Coal City is a small unincorporated community located in Jefferson Township, Owen County, in the U.S. state of Indiana.

The town consists of only a grocery/restaurant, and a post office.

==History==
In 1852, the village of Davidsburg was platted in Section 12, Town 9 north, Range 6 west, consisting of sixteen 6000 square foot lots, 100 by 60. The village changed its name to Stockton in 1854 to match its post office name, and prospered for the next two decades.

Coal City was platted in 1875 a couple miles west of Stockton, mainly in the southwest quarter of Section 11, Town 9 north, Range 6 west, consisting of 104 lots. Coal City was named for the local coal industry. A post office has been in operation at Coal City since 1877.

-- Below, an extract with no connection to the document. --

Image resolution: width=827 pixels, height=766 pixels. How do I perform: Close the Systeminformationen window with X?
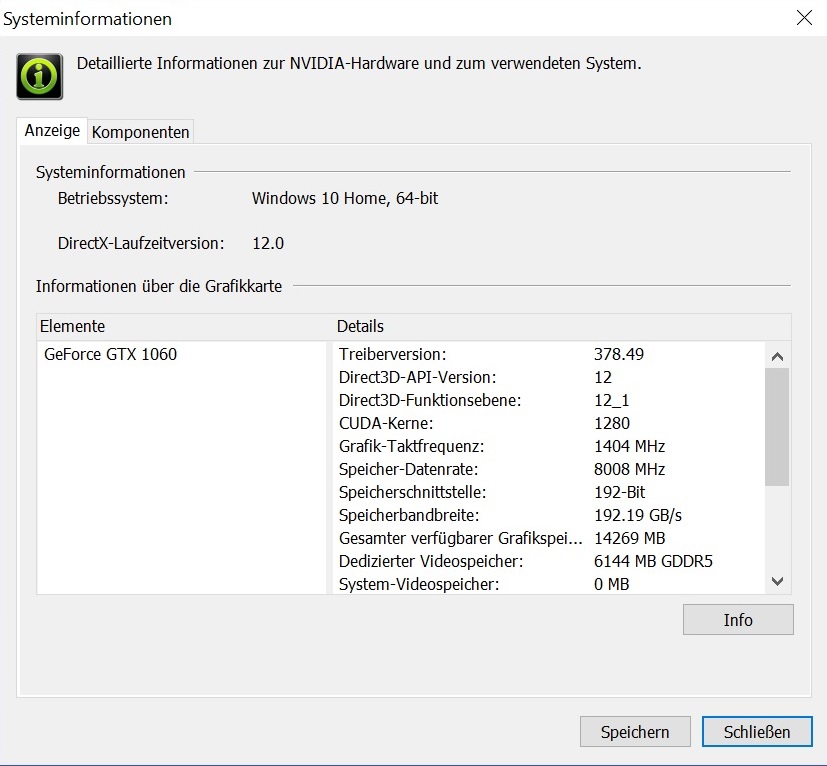[x=803, y=17]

Businesses began to move from Stockton to Coal City once its post office was established. In 1879 the Stockton post office closed. The completion of the Cincinnati & Terre Haute Railway through Coal City caused it to thrive. By 1881 the plat of the town had almost doubled to 204 lots. It became a good trading and shipping point located in one of Indiana's richest coal fields.

The Cincinnati & Terre Haute Railway was soon succeeded by the Terre Haute & Southeastern Railroad.

==Demographics==
The United States Census Bureau delineated Coal City as a census designated place in the 2022 American Community Survey.